1. Formation of coin columns and agglutination of red blood cells (the mass of settling particles increases) due to the loss of negative charge on the surface of red blood cells:
- increased concentration of some blood proteins (especially fibrinogen, immunoglobulins, haptoglobin);
- blood alkalosis;
- presence of anti-erythrocyte antibodies.
2. Erythropenia.
3. Reduced plasma viscosity.
Diseases and conditions accompanied by accelerated ESR:
1. Pregnancy, postpartum period;
2. Inflammatory diseases of various etiologies;
3. Paraproteinemia (multiple myeloma - especially pronounced ESR up to 60-80 mm/hour);
4. Tumor diseases (carcinoma, sarcoma, acute leukemia, lymphoma);
5. Connective tissue diseases (collagenosis);
6. Glomerulonephritis, renal amyloidosis, occurring with nephrotic syndrome, uremia);
7. Severe infectious diseases;
8. Hypoproteinemia;
9. Anemia;
10. Hyper- and hypothyroidism;
11. Internal bleeding;
12. Hyperfibrinogenemia;
13. Hypercholesterolemia;
14. Side effects medications: vitamin A, methyldopa, dextran.

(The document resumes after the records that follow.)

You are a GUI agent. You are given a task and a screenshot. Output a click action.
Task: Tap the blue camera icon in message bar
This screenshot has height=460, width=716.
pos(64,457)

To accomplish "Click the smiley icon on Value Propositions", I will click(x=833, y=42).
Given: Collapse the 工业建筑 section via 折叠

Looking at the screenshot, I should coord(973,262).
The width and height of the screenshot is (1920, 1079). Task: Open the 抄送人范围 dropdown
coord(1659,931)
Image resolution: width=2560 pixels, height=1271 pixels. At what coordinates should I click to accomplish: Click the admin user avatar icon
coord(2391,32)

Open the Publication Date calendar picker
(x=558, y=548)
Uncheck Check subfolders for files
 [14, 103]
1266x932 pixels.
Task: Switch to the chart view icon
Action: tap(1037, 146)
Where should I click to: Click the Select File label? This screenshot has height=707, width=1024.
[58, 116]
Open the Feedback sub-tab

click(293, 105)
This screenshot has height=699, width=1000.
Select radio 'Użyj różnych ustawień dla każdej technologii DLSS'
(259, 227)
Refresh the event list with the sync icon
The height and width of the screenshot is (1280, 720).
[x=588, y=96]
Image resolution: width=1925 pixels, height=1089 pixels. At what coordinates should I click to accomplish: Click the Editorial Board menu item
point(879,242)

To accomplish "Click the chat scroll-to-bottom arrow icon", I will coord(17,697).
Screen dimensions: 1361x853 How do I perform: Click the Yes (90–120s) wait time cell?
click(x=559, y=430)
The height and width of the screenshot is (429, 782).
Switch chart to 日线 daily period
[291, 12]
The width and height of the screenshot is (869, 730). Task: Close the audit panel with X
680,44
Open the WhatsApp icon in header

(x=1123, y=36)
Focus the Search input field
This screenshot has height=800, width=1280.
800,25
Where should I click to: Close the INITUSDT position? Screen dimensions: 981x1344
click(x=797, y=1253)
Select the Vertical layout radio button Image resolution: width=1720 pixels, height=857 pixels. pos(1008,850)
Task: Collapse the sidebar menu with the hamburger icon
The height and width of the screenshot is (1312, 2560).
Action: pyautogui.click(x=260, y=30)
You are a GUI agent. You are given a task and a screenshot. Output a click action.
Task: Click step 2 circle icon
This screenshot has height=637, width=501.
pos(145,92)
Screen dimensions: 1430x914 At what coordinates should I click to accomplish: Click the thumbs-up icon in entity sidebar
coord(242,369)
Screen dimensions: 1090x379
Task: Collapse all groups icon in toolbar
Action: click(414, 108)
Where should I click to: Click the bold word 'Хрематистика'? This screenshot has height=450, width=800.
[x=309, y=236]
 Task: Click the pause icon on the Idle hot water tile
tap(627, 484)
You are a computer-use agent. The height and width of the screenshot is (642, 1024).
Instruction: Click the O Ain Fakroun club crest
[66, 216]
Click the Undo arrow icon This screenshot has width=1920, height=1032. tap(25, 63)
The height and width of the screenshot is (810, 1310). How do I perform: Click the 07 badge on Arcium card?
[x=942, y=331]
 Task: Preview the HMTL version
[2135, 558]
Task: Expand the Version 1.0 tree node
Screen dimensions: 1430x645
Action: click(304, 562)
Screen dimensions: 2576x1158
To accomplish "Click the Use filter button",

Leukocytosis, increased ESR and corresponding changes in the leukocyte formula - reliable sign the presence of infectious and inflammatory processes in the body.


Slow down ESR:


1. Blood acidosis;
2. Increasing plasma viscosity
3. Erythrocytosis;
4. Marked changes in the shape and size of red blood cells (sickling, spherocytosis, anisocytosis - since the shape of the cells prevents the formation of coin columns).
Diseases and conditions accompanied by a slowdown in ESR:
1. Erythremia and reactive erythrocytosis;
2. Severe symptoms of circulatory failure;
3. Epilepsy;
4. Sickle cell anemia;
5. Hyperproteinemia;
6. Hypofibrinogenemia;
7. Mechanical jaundice and parenchymal jaundice (presumably due to the accumulation of bile acids in the blood);
8. Taking calcium chloride, salicylates and mercury preparations.